News The latest developments in autism research.

Immune protein alters development in young mice

by  /  18 November 2010

This article is more than five years old. Autism research — and science in general — is constantly evolving, so older articles may contain information or theories that have been reevaluated since their original publication date.

Immune effects: Interleukin-6 has been shown to have harmful effects on fetal brain development, producing autism-like symptoms.

Pregnant mice injected with the immune protein interleukin-6 (IL-6) give birth to pups that are less social than normal, an effect that results from the over-activation of two pathways critical in neurodevelopment, researchers reported Tuesday at the Society for Neuroscience annual meeting in San Diego.

IL-6 is a cytokine — a molecule that helps the body mount an attack on pathogens. It has been found to be elevated in the brains of people with autism.

A 2006 study first showed that IL-6 has detrimental effects on fetal brain development, producing autism-like symptoms.

In the new study, researchers found that treating pregnant mice with IL-6 leads to markedly decreased social interactions in the offspring.
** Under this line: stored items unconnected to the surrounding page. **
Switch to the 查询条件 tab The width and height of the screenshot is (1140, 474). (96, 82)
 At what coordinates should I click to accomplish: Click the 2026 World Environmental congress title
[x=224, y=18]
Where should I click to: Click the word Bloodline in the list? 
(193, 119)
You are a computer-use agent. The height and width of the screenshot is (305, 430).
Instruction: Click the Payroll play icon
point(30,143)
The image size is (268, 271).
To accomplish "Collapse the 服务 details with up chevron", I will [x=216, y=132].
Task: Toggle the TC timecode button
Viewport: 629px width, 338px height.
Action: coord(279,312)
They next used cultured neuronal stem cells to try and tease out the mechanisms by which IL-6 produces these effects.

Treatment with IL-6 increases the activity of two molecules — STAT3 and NOTCH1—critical to normal development. STAT3 stimulates the creation of both neurons and glia, and NOTCH1 helps maintain the pool of neural stem cells that give rise to them.

IL-6 also activates ADAM-10, a key enzyme involved in the NOTCH signaling pathway. ADAM-10 plays a central role in directing cells and axons — the finger-like neuronal projections that conduct electrical impulses away from the cell body — into place. It also has a protective effect in Alzheimer’s disease, helping to prevent amyloid plaque formation by cleaving the amyloid precursor protein.

“We are looking at ADAM-10 because it can cleave full-length NOTCH to yield active NOTCH,” says Ellisa Parker-Athill, a postdoctoral fellow in the laboratory of Jun Tan, professor of developmental neurobiology at the University of South Florida.

The lab has also been investigating the chemical properties of bioflavonoids — plant chemicals with anti-inflammatory properties, such as those found in green tea. The researchers have previously shown that the bioflavonoid diosmin blocks the STAT3 signaling pathway in cell culture.

When the researchers added diosmin to the diet of the IL-6 mice in the new study, Athill says, they saw a similar decrease in STAT3 activity, and an improvement in social behavior.